- Extract to read:

————

In Ethiopia, similar to other parts of Sub-Saharan Africa, farmland degradation impacts about 85% of the urban and rural population. As a coping mechanism to climate change and reversing degradation levels, farmers integrate Trees on Farm (ToF) through farmer-led restoration strategies e.g, traditional agroforestry or woodlot systems. ToF practices can potentially bring economic and ecological gains but their production and technical efficiency remains overlooked globally.
The current publication estimates the technical (management) efficiency of farmers who implement the ToF strategies, i.e., the extent to which the farmers can achieve the highest output level given their set of inputs. We also analyze the drivers of technical inefficiency by controlling for geographical, biophysical, and production system attributes, household traits and institutional settings.

————

- Recorded information:
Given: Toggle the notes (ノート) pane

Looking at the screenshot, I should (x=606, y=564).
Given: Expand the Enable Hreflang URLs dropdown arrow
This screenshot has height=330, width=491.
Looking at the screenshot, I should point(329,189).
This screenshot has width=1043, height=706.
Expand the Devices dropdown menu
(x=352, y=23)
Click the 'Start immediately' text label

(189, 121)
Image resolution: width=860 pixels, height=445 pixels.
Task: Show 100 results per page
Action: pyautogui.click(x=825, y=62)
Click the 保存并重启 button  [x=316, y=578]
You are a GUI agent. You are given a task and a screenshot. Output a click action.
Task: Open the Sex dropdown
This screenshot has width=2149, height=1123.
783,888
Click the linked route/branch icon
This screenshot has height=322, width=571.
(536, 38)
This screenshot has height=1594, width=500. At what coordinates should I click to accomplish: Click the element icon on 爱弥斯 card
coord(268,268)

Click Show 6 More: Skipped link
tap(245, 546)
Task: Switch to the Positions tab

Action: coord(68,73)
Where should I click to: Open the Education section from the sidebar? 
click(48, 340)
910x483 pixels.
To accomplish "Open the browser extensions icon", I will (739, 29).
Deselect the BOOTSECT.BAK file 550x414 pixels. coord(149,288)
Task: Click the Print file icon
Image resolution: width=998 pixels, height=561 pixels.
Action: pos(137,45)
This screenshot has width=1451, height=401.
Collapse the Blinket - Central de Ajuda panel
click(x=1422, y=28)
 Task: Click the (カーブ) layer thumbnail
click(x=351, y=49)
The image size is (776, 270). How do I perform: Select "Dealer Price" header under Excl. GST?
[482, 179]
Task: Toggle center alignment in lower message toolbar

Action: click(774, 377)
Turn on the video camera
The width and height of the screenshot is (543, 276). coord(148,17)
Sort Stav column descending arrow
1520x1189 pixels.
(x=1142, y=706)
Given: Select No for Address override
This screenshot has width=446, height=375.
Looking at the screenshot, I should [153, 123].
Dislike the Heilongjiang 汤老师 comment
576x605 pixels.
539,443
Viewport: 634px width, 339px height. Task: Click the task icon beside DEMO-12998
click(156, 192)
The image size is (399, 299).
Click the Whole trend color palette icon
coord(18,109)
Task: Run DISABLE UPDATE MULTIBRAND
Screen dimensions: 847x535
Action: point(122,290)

————

- What the exercise asks: Extend the passage above on Trees on Farm practices in Ethiopia, picking up after its last sentence.

- Task output:
Our results indicate that a large proportion of farmers are technically inefficient. Also, technical inefficiency is simultaneously determined by ecological zones, access to markets, access to communal carbon payments, forest user groups, training, land title factors, rotation age and product diversification, among others.
We recommend that, both policy makers and forest landscape restoration practitioners should consider the above factors to improve the efficiency management of farmer-led restoration strategies in Ethiopia and the global south.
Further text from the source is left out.